Characteristic Polynomial

Given that the characteristic polynomial of $A$ is $t^4 + t + 1$ . How would I go about calculating the characteristic polynomial of $A^2$ ?

I originally thought of using the fact that the eigenvalues of $A^2$ would simply be the square of the eigen values of $A$ . But unfortunately I couldnt calculate the eigenvalues of A.

Any help would be great, thanks!
March 30th 2010, 03:02 AM
tonio

Quote:

Originally Posted by joe909

Given that the characteristic polynomial of $A$ is $t^4 + t + 1$ . How would I go about calculating the characteristic polynomial of $A^2$ ?

I originally thought of using the fact that the eigenvalues of $A^2$ would simply be the square of the eigen values of $A$ . But unfortunately I couldnt calculate the eigenvalues of A.

Any help would be great, thanks!

Let $\lambda_i\,,\,i=1,2,3,4$ the eigenvalues of $A\Longrightarrow \lambda_i^2$ are the eigenvalues of $A^2$ . Now, applying Viete formulae we get:

Coefficient of $t^3=-\sum^4_{i=1}\lambda_i=0$

Coefficient of $t^2=\sum^4_{i,j=1,\,i>j}\lambda_i\lambda_j=0$

Coefficient of $t=-\!\!\!\!\!\sum^4_{i,j,k=1\,,\,i>j>k}\lambda_i\lamb da_j\lambda_k=1$

Free coefficient $=\prod^4_{i=1}\lambda_i=1$ .

Well, use the above relations for $\lambda_i^2$ and a little algebra to find out the coefficients of the char. pol. of $A^2$ . For example, it may interest you to use

$\sum^4_{i=1}\lambda_i^2=\left(\sum^4_{i=1}\lambda_ i\right)^2-2\sum^4_{i,j=1,\,i>j}\lambda_i\lambda_j$ ...
March 30th 2010, 07:03 AM
Opalg

I'm not sure if this is an acceptable answer, but it's slick!

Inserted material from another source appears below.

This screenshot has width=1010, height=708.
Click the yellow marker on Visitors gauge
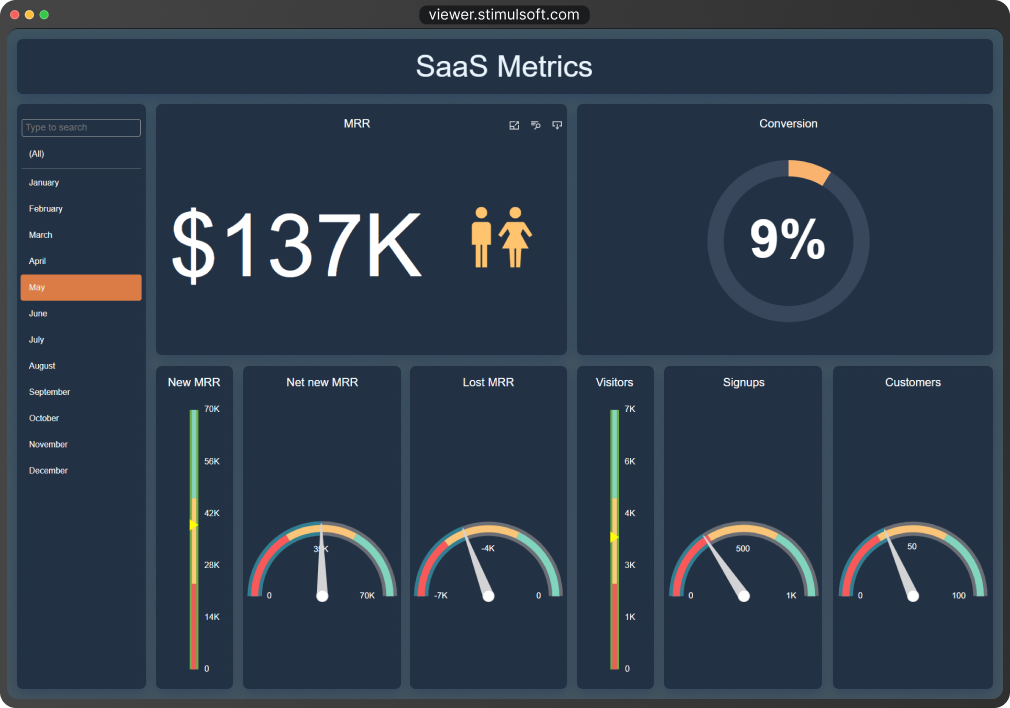tap(613, 537)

By the Cayley–Hamilton theorem, $A^4+A+I=0$ . Therefore $A = -(A^4+I)$ and so $A^2 = (A^4+I)^2 = A^8+2A^4+I$ . Hence $A^8 +2A^4-A^2+I = 0$ , which says that $A^2$ satisfies the polynomial equation $t^4+2t^2-t+1=0$ . So I assume that $t^4+2t^2-t+1$ is the characteristic polynomial of $A^2$ . But I don't know whether that conclusion is justified. (Wondering)
March 30th 2010, 08:21 AM
tonio

Quote:

Originally Posted by Opalg

I'm not sure if this is an acceptable answer, but it's slick! By the Cayley–Hamilton theorem, $A^4+A+I=0$ . Therefore $A = -(A^4+I)$ and so $A^2 = (A^4+I)^2 = A^8+2A^4+I$ . Hence $A^8 +2A^4-A^2+I = 0$ , which says that $A^2$ satisfies the polynomial equation $t^4+2t^2-t+1=0$ . So I assume that $t^4+2t^2-t+1$ is the characteristic polynomial of $A^2$ . But I don't know whether that conclusion is justified. (Wondering)

It looks fine to me: it is of the correct degree, monic and vanishes at $A^2$ ...good!

Tonio